The news is simultaneously thrilling and terrifying.
In June of this year, before the book released, I sought out the wisdom of a spiritual director in the midst of my churning fears: what would criticism of the book do to me? And praise?
I came to realize this: the criticism of my writing would always be inordinately devastating - and the praise, unless it were unequivocal, insufficient. This was true because I was a sinner.
This is true because I am a sinner.
But the gospel reminds me that my life is hidden with Christ in God. He took the shame I fear. And the glory I crave? That belongs to him, too.
In light of the announcement, I thought it would be fun to post a start to a prologue I drafted in the early stages of Teach Us to Want. I hope it reminds each of us that, while desire can throb with fear, God is ready to form us by the risks we take in and for and to him.
- - -
“This is your life. You are a Seminole alligator wrestler. Half naked, with your two bare hands, you hold and fight a sentence’s head while its tail tries to knock you over.” ⎯Annie Dillard, The Writing Life
If writing is like alligator wrestling, you’re never up for the bloody guts of it all. Not if your life is like mine. I’m the mother of five reasonably small people. Small, yes, but their force of insistence and perpetual need of me cannot and will not be put off.
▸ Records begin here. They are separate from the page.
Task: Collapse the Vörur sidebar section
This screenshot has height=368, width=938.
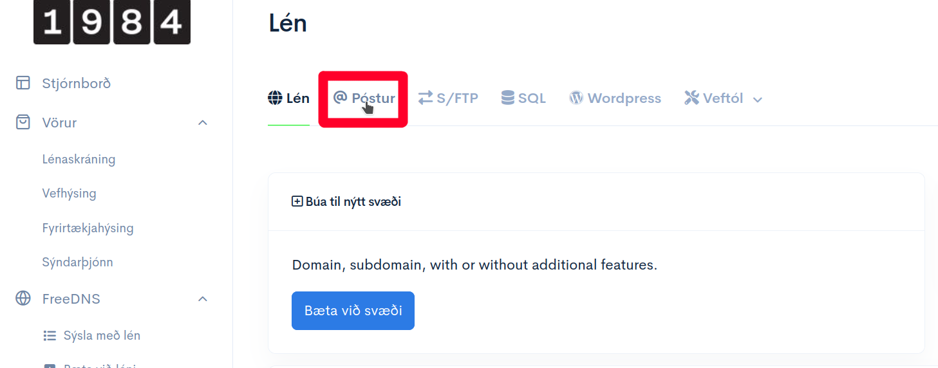Action: (x=203, y=122)
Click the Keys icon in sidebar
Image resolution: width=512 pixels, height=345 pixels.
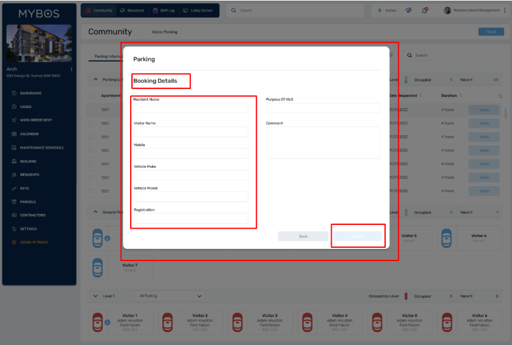(14, 188)
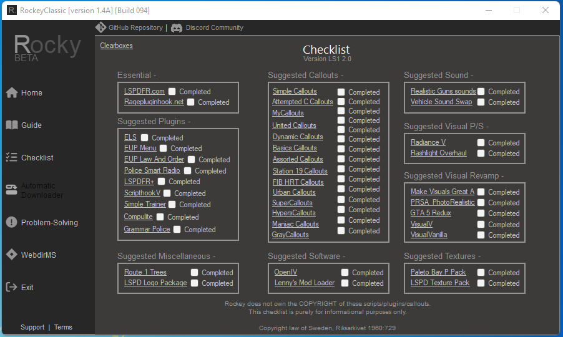Screen dimensions: 563x337
Task: Click the GitHub Repository icon
Action: (101, 27)
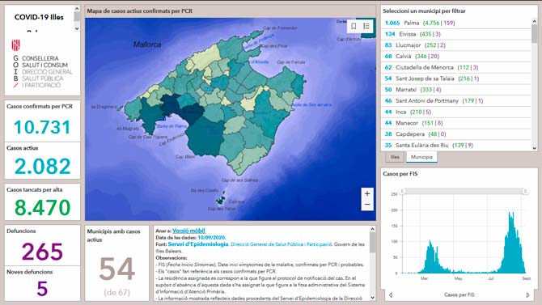The image size is (542, 305).
Task: Filter by Calvià municipality
Action: tap(456, 56)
As it turns out, however, books (or those you intend to write) are themselves petulant children. Belligerent alligators. Snapping at your heels when your hands are in the soapsuds. Cornering you as you flip pancakes and sort socks. Always, at the most inopportune moments, demanding you pay them some attention.
What mother has the energy for alligators? I write on mornings when the twins attend preschool, in the afternoons when the house quiets during naptime. But inevitably, the hour nears when the front door will be thrown open, backpacks and shoes flung wildly in every direction. There will be more feral demands: homework, dinner, laundry, and lunch boxes.
I wonder if it’s possible write a book and still be fully present to my family. I wonder if it’s possible to fix words to a page and not be transfixed by my own voice. I wonder if it’s possible to write a book when I know little more than my own questions. These are the kinds of fears that threaten to tie my hands.
But maybe I can remember that a better Book has been written, that a Word has been made flesh.
Jesus, it’s You I love and honor here in these pages.